__Document passage__:
<<<<

Personal information
- Born: 14 September 1987 (age 38) Western Samoa
- Height: 187 cm (6 ft 2 in)
- Weight: 102 kg (16 st 1 lb)

Playing information

Rugby league
- Position: Second-row, Centre, Lock, Five-eighth
Club
| Years | Team | Pld | T | G | FG | P |
| 2006–09 | Sydney Roosters | 66 | 13 | 0 | 0 | 52 |
| 2010–12 | Catalans Dragons | 69 | 24 | 0 | 0 | 96 |
| 2014–15 | Hull F.C. | 26 | 6 | 0 | 0 | 24 |
| 2016 | Widnes Vikings | 13 | 3 | 1 | 0 | 0 |
|  | Total | 174 | 46 | 1 | 0 | 172 |
Representative
| Years | Team | Pld | T | G | FG | P |
| 2006 | Samoa | 5 | 5 | 0 | 0 | 20 |
| 2008 | New Zealand | 4 | 1 | 0 | 0 | 4 |

Rugby union
- Position: Centre
Club
| Years | Team | Pld | T | G | FG | P |
| 2013–14 | London Irish | 4 | 0 | 0 | 0 | 0 |
Representative
| Years | Team | Pld | T | G | FG | P |
| 2012 | Samoa | 1 | 0 | 0 | 0 | 0 |
- Source: As of 17 September 2009

= Setaimata Sa =

Samoan rugby league and rugby union footballer

Setaimata Sa (born 14 September 1987) is a professional rugby league footballer who last played for the Mackay Cutters in the Intrust Super Cup.

>>>>

__Things to do__:
1 – List every position given for Setaimata Sa under rugby league in the Setaimata Sa profile.
2 – Write out the part of the Setaimata Sa profile from "Samoan rugby league" to "Intrust Super Cup." word for word.

__Records__:
<<<<

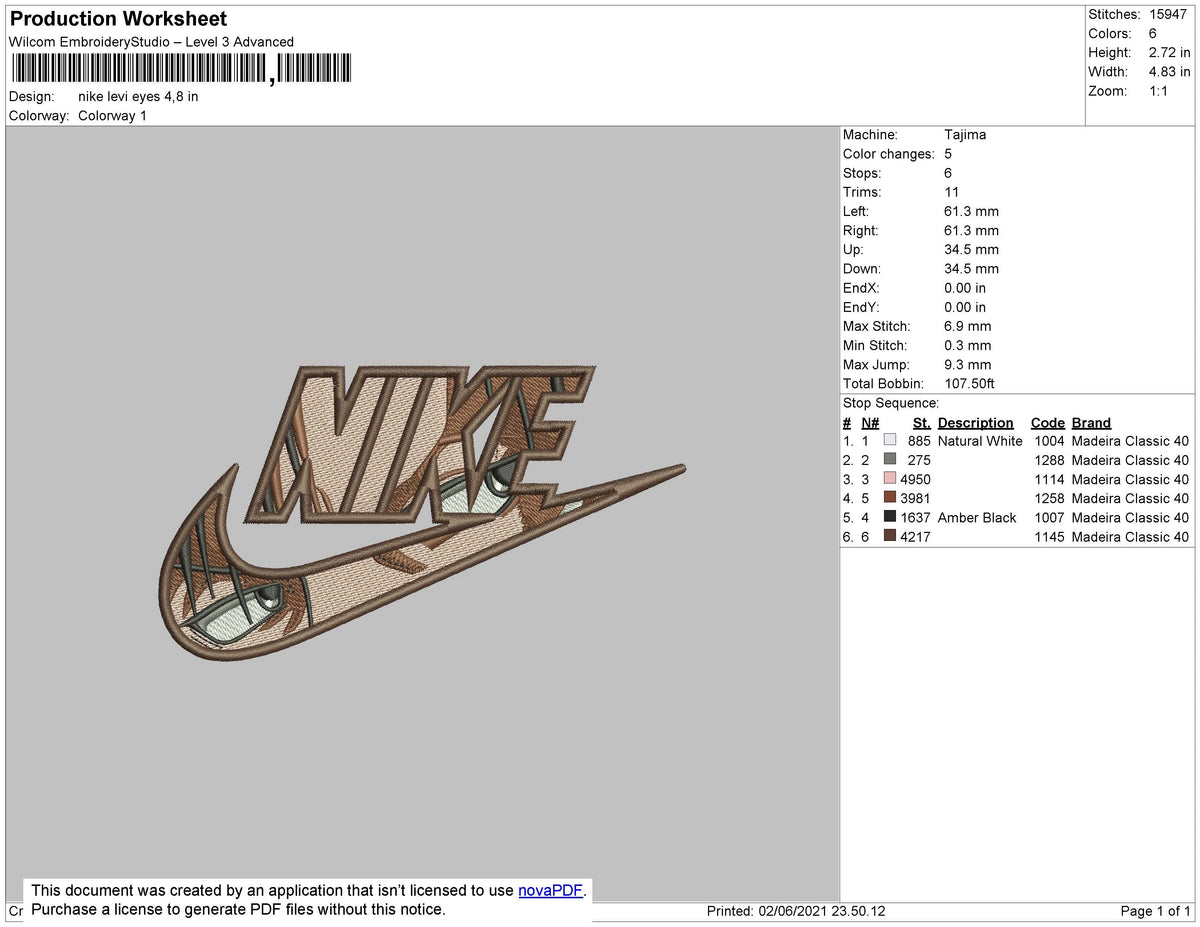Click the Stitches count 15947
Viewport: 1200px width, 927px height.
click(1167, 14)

>>>>
<<<<

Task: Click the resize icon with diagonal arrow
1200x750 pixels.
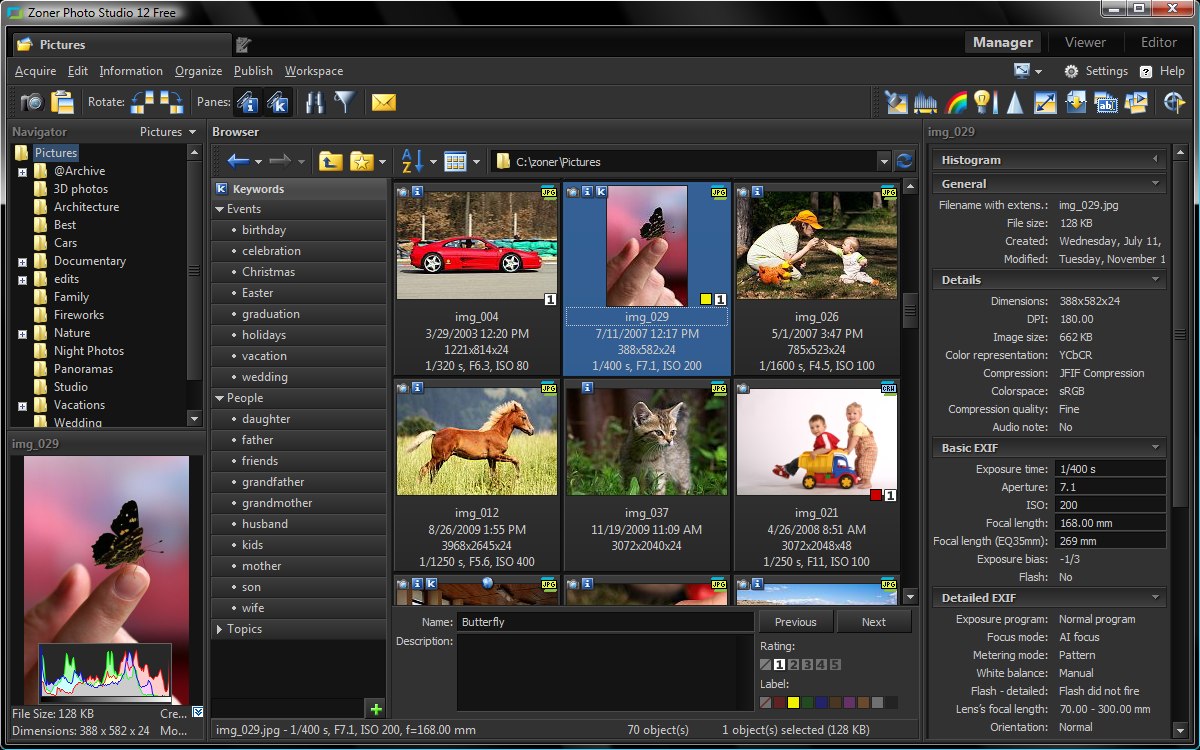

>>>>

__Outputs for the tasks__:
1 – Second-row, Centre, Lock, Five-eighth

2 –
Samoan rugby league and rugby union footballer

Setaimata Sa (born 14 September 1987) is a professional rugby league footballer who last played for the Mackay Cutters in the Intrust Super Cup.